Shizu Saldamando's work depicts subjects from the richly diverse communities of East Los Angeles, South East Los Angeles, Downtown LA, and the surrounding cities within the San Gabriel Valley. Toggling between portraiture and candid captures, Saldamando's pieces consist of detailed renderings and multi-layered collage that pay homage to friends and their eclectic styles and musical tastes. Each person she depicts, exudes an intense power and vulnerability whether it be on canvas, paper, wood, or cotton fabric. The variety of materials mirrors the complexities of her subjects.
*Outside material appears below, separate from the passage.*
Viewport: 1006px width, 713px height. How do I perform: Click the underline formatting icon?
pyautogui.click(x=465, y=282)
By using materials such as glitter, origami paper, ballpoint pen, bed sheets, handkerchiefs, ruled notebook paper and plywood, Saldamando mimics the sundry styles of the people she chooses to represent. The use of origami paper integrated with prism and scrapbook paper point to a perceived ethnic or cultural context, but the juxtaposition of these materials, dislodges and confuses any cultural generalizations. Her use of ballpoint pen similarly references both smart Latino Low-Rider art and the doodling of an office or academic environment.
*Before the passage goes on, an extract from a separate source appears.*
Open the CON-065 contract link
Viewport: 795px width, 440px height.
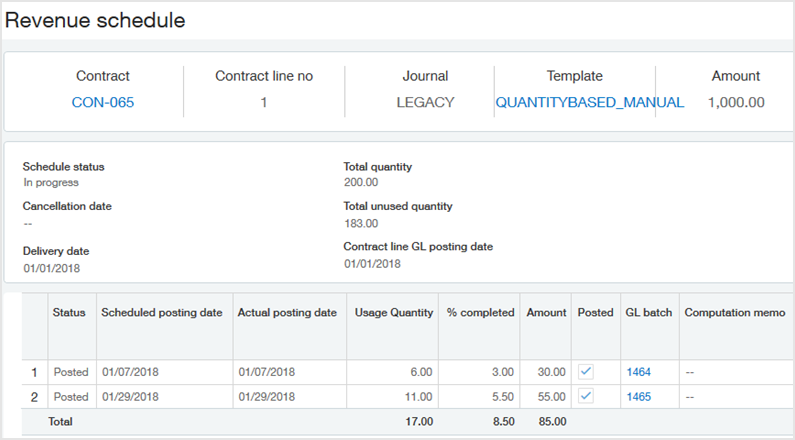[x=103, y=102]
The coupling of older traditional artistic mediums together with pop culture materials highlights a historically specific, re-mix of inherited, but more importantly, selected social, commercial and artistic movements. The citation of different cultural contexts highlights a personal subjectivity and experience that is constantly in motion, more adaptable than fixed. Saldamando's works question fixed assumptions about a subject, and in turn, reflect the flexibility and fluidity of a personal and projected identity. The existence of her subjects portrayed in this context confirms the ineffectiveness of reductionism and questions generalizations used to dismiss work as strictly identity politics or ethnic-based art. Rather than contextualize her artwork as a strictly conceptual practice, portraiture revision, lowbrow illustration or an exercise in camp, Saldamando recognizes the vast number of different influences that inspire her as well as all artists. Refusing to abandon representational painting, the artist rejects notions of art history as a strictly linear and modernist concept. Her work illustrates the constant re-mixing and rhizomatic way subjectivity and art practice come to be, giving nod not only to conceptual art movements, but craft art as well.
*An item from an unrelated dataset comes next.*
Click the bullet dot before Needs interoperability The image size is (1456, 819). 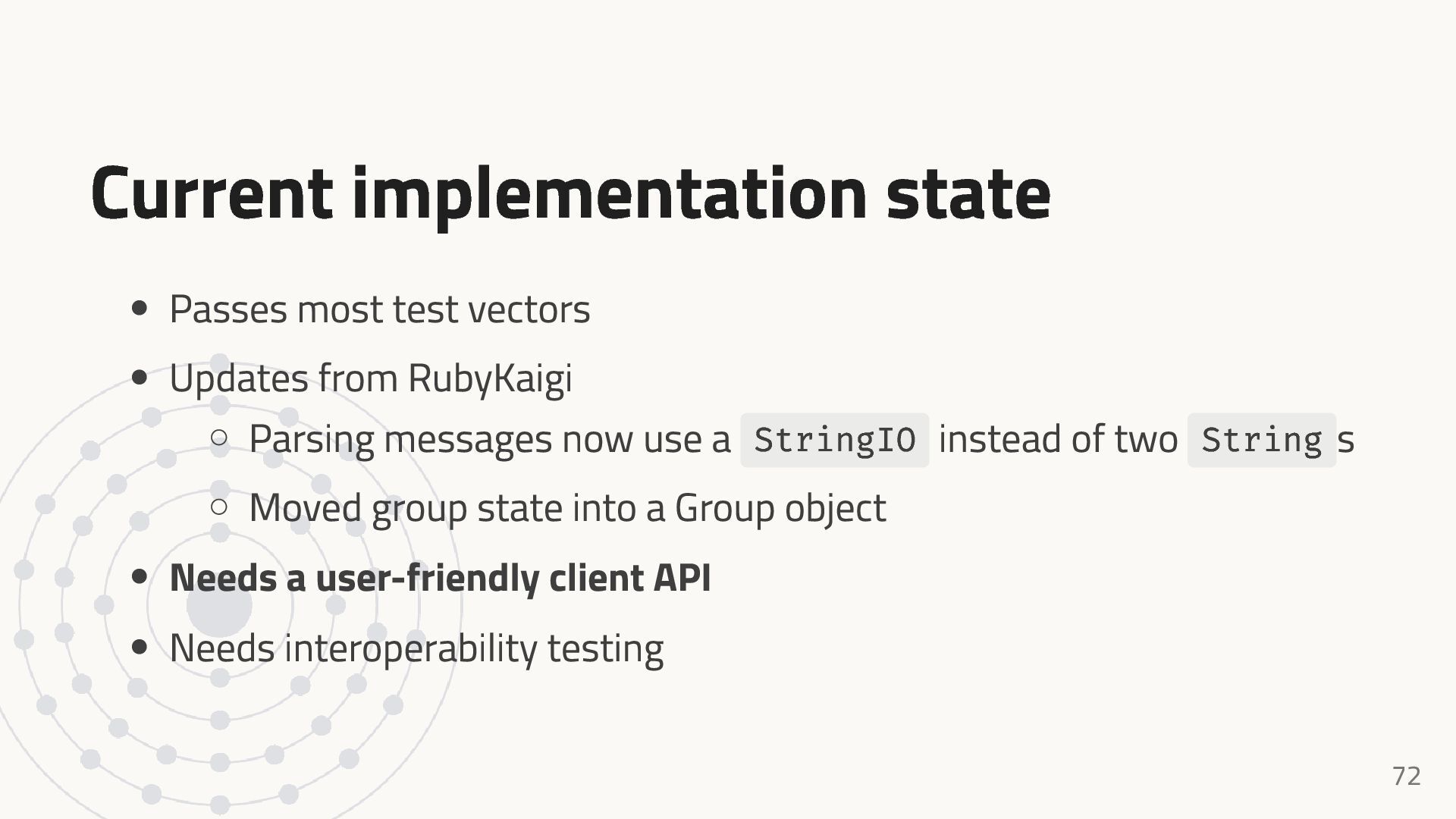pos(140,647)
With an MFA from the California Institute of the Arts, and a fellowship from International Artist Residency, Art Omi, Shizu Saldamando has participated in group shows throughout the country including Yerba Buena Center for the Arts in San Francisco, DePauw University in Indiana, and Ethan Cohen Fine Arts in New York. In 2006 she was a recipient of the California Community Foundation Fellowship for Emerging Visual Artists and was featured in Tu Ciudad magazine's top 25 Latinos to look out for. She is also a featured artist in the upcoming Phantom Sightings exhibition of new Chicano/a art at LACMA scheduled for April of 2008.